Photo by Kelly Sikkema on Unsplash
Not one of my students had their assignment. It was a 50-word summary of an article. They looked at each other, looked at me, and said, “We don’t know how to summarize.” This is not the first time we have done this assignment—it’s the 3rd or 4th.
“Okay. That’s good to know,” I said, taking a deep breath as I mentally trashed my whole lesson plan and began constructing a new one from scratch.
The thing is, I believed the students. I don’t think they were just trying to get out of an assignment. Their previous summaries had always seemed a little weak—a collection of topic sentences straight from the article. I excused it with the thought that at least they knew what the purpose of a topic sentence was. I’d also noticed that when we did “dictogloss” activities if students couldn’t write the exact words, they left spaces blank, even if I encouraged them to at least put the idea in their own words.

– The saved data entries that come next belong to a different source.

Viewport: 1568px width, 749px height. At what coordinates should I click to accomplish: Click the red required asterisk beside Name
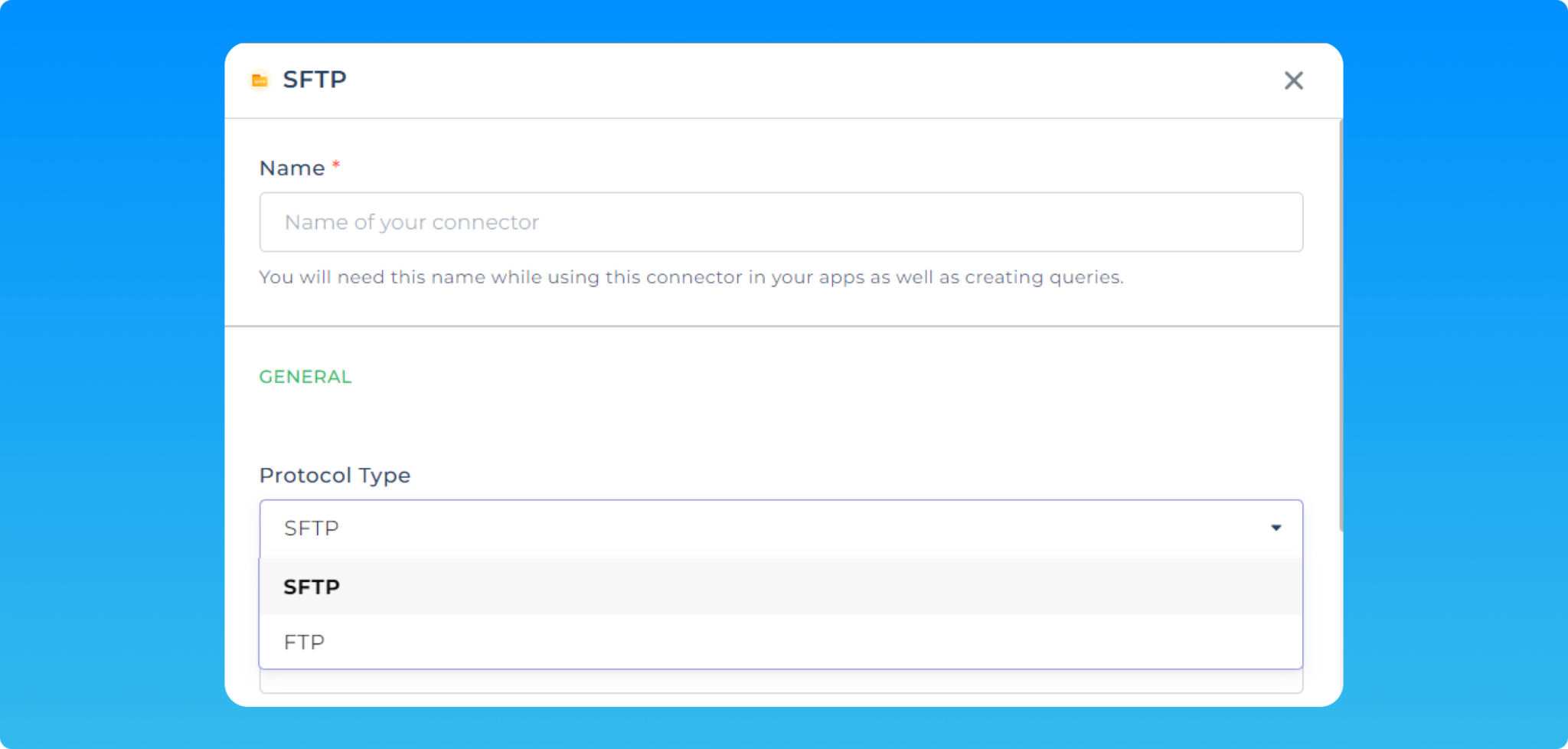tap(336, 165)
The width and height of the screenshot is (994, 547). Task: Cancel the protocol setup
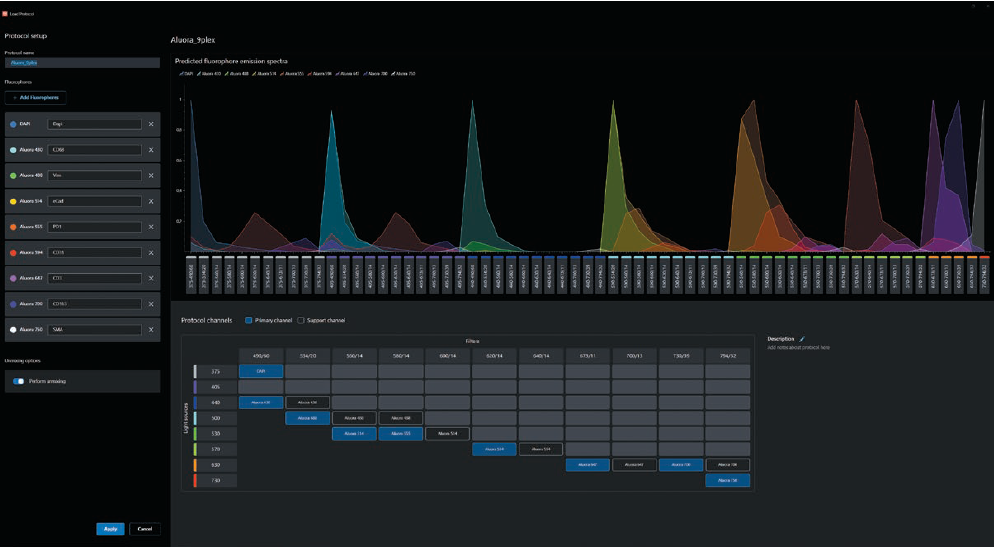click(144, 528)
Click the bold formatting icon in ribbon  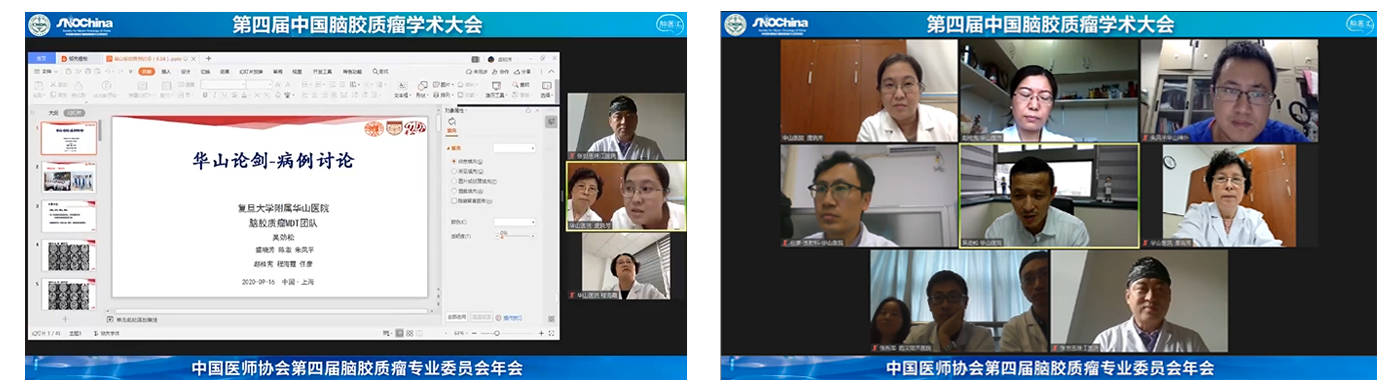[205, 95]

New lesson plan: “Let’s list 10 important words from the article.” (It’s not like they’re unfamiliar with the article. We’d read it together in class. We’d summarized it paragraph by paragraph. Um, yeah, maybe a lot of those summaries were really close if not identical to the topic sentence. They’d done well on a reading quiz and a vocabulary quiz. Seriously--I wrote my post last week on all the ways I was practicing active reading strategies with this article!)
I listed the 10 words they volunteered on the whiteboard. Together, we came up with a couple of sentences linking those words around the content of the article, and I put them on the board. I asked whether there was anything important in the article that we’d missed. They said, “No.” We reviewed the article for content that wasn’t included in the summary on the whiteboard, and concluded that it was all good details and elaboration, but not essential. I erased the whiteboard and asked the students to write a summary like that.

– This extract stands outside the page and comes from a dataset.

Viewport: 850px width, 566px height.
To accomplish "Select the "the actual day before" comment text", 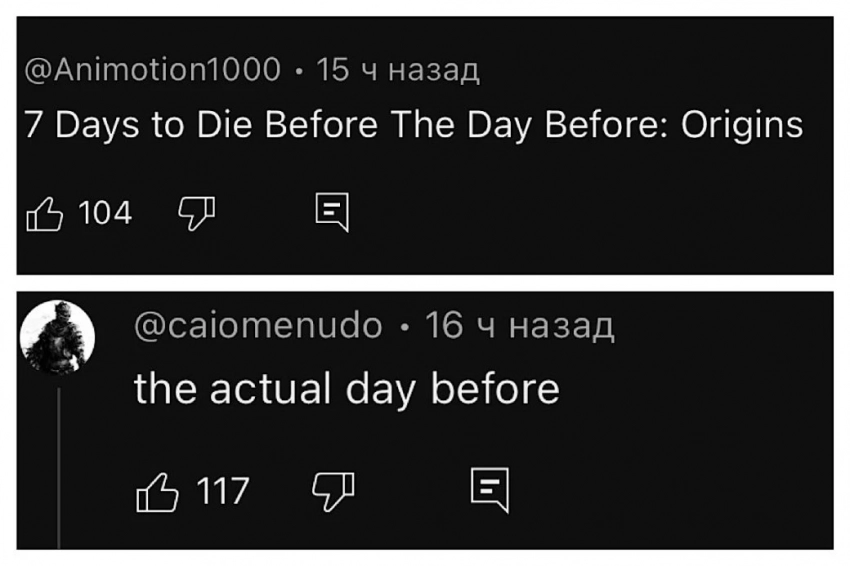I will pyautogui.click(x=346, y=388).
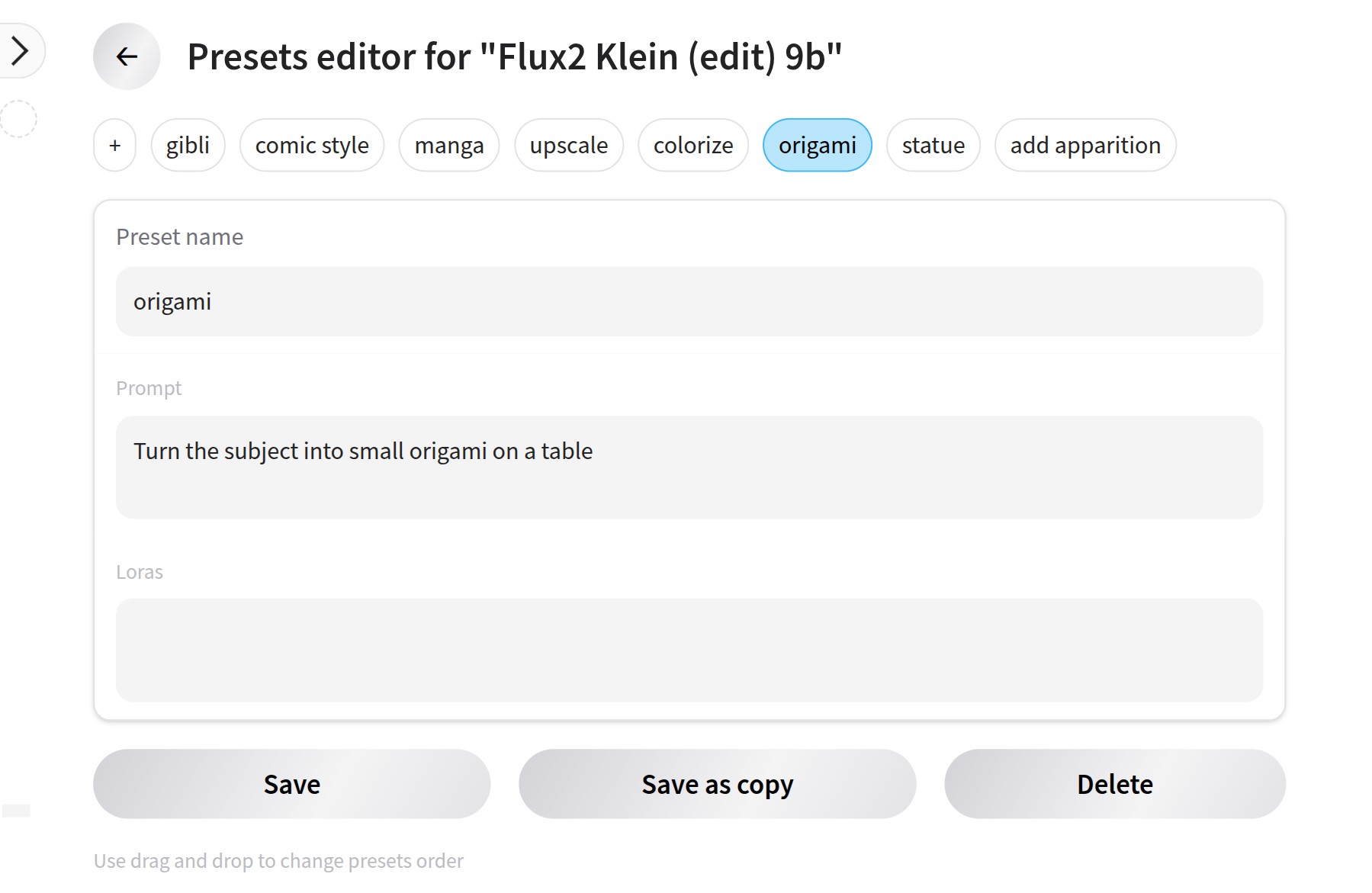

The results were mixed. Some were still pulling together topic sentences from the article. They do seem to understand a sentence at a time. Maybe that’s how they did well on the reading quiz. They found the sentence referenced and answered the question. Maybe they are holding a sentence at a time on their mental work bench, but no more.

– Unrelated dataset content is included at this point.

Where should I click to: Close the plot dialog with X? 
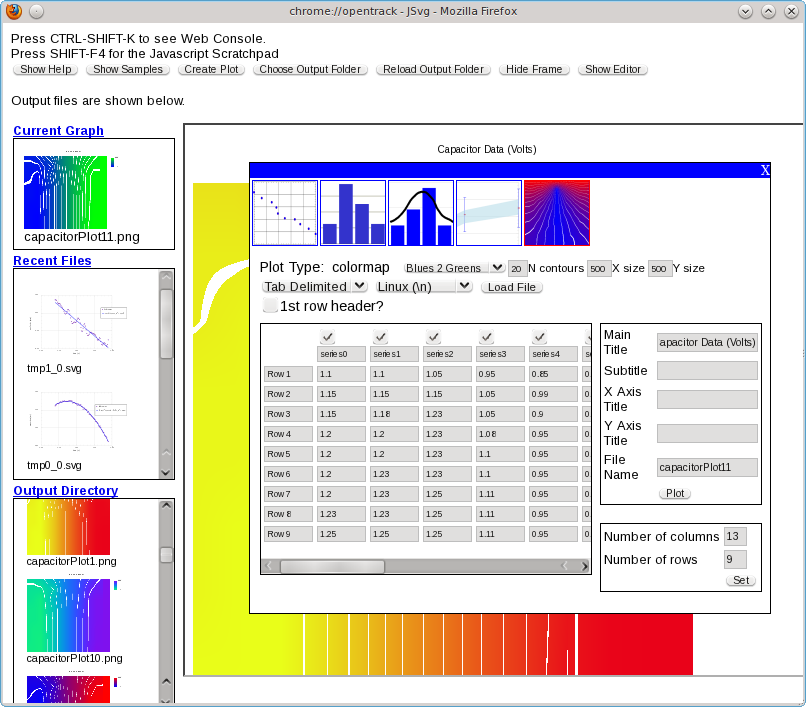pos(765,170)
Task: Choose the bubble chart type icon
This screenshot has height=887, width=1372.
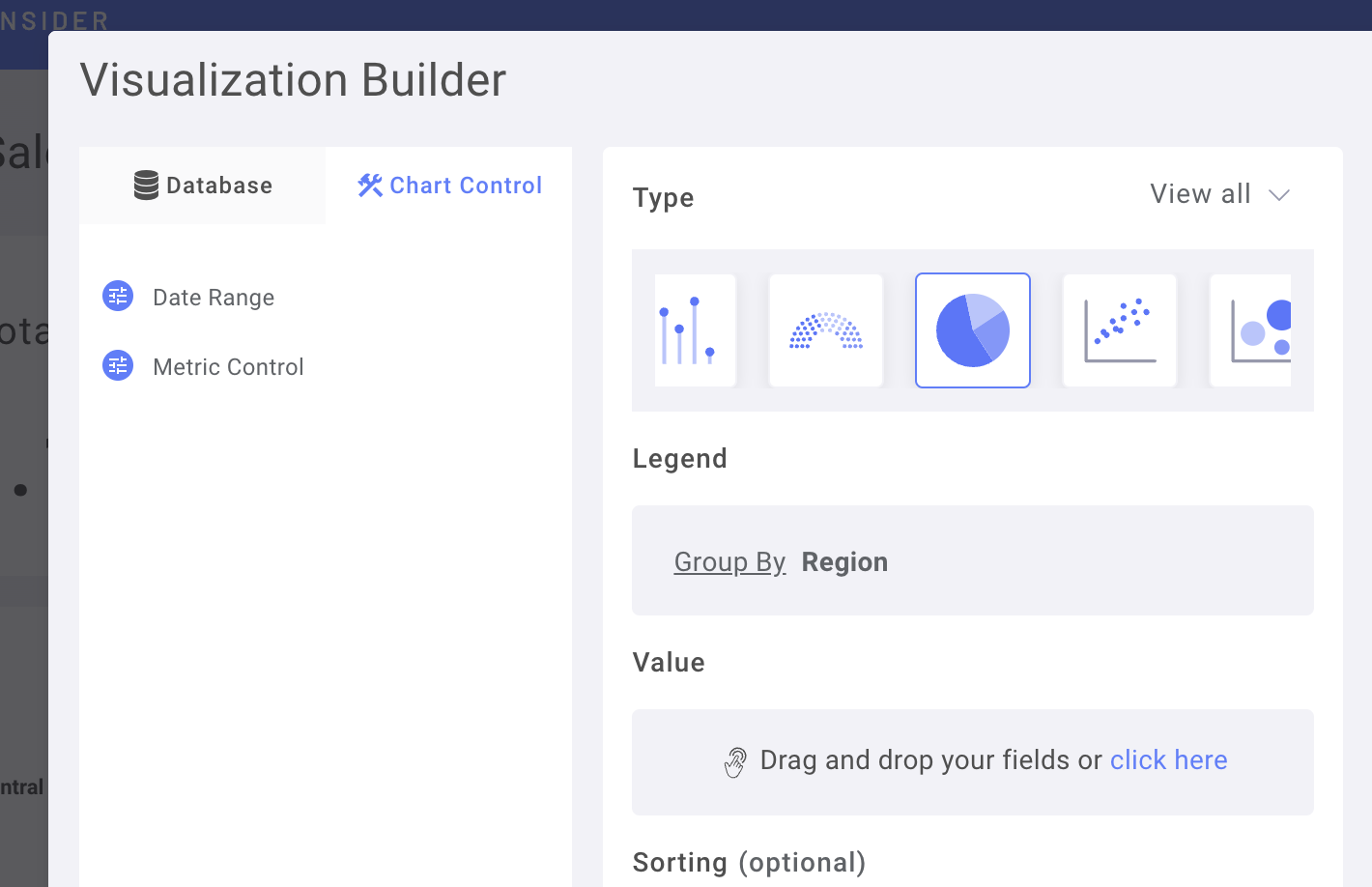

I’ve got 2 weeks left in my school year to address this. It’s kind of exciting to have a pedagogical mystery to solve! I have a hypothesis: These advanced EFL middle schoolers can’t summarize because they don’t hold more than a sentence at a time on their mental work bench. Here are some of the things I'm going to try:
- Summarizing exercise from Larry Ferlazzo’s book The ELL Teacher’s Toolbox. There are several simple paragraphs, each with 3 choices for a good summary: one is a quote of one of the sentences. One is just wrong. And one is the gist of the whole paragraph. I’m trying this on Monday.
- Simplifying text. I’ve been adjusting texts from Newsela to a lexile within the class range of students scores on TOEFL. For the last text of the year, I’ll dial that down to focus on summarizing. ("5 Easy Ways to Teach Summarizing Skills" emphasizes starting with simple texts where comprehension is not an issue)
- A plan in reserve: Find 5 main ideas. Paraphrase. Add transition. (Stacia Levy. “Less Is More? How to Teach Summary Writing,” Busy Teacher)
How about you? What are your great ideas for teaching students how to summarize?